**Exercise prompt:** From the records below, please repeat exactly the line that has "The width and height of the screenshot is (897, 892).", the line that has "Task: Click the subheading", and every line between them, and nothing else.

**Records for this exercise:**

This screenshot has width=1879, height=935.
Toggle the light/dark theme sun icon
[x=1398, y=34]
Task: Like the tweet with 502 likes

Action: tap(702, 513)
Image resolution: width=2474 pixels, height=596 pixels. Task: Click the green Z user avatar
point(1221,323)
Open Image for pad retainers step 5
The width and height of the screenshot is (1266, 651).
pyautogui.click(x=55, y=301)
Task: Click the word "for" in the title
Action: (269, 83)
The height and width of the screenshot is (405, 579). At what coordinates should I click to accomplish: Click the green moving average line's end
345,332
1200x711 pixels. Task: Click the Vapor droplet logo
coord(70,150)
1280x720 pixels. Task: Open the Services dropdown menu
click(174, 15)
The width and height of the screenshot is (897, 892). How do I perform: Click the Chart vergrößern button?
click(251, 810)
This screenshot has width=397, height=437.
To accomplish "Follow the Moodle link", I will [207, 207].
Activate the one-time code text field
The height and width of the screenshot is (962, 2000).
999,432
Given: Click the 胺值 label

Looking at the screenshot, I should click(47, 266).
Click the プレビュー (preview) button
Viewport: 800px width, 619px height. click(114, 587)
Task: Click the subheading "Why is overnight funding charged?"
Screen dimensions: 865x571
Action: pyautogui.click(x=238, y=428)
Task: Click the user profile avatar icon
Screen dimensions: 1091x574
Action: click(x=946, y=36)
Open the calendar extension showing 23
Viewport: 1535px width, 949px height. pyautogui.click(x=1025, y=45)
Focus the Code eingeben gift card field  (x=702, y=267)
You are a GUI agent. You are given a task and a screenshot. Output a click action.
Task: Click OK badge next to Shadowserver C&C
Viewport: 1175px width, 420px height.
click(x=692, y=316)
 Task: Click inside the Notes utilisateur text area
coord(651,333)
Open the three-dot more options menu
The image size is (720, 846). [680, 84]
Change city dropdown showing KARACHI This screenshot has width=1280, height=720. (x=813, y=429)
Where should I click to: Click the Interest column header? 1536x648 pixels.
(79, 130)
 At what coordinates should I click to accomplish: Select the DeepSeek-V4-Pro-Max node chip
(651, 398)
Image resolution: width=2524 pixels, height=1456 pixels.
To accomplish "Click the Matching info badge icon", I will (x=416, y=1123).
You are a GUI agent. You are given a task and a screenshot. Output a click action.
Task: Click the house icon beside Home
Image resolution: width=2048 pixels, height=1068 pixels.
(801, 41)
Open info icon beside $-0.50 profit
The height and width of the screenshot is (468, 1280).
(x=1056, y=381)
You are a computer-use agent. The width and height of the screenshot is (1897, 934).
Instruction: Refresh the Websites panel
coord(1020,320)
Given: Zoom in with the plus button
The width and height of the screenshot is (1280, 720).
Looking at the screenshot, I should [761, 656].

**Answer space:**
The width and height of the screenshot is (897, 892). How do I perform: Click the Chart vergrößern button?
click(251, 810)
This screenshot has width=397, height=437.
To accomplish "Follow the Moodle link", I will [207, 207].
Activate the one-time code text field
The height and width of the screenshot is (962, 2000).
999,432
Given: Click the 胺值 label

Looking at the screenshot, I should click(47, 266).
Click the プレビュー (preview) button
Viewport: 800px width, 619px height. click(114, 587)
Task: Click the subheading "Why is overnight funding charged?"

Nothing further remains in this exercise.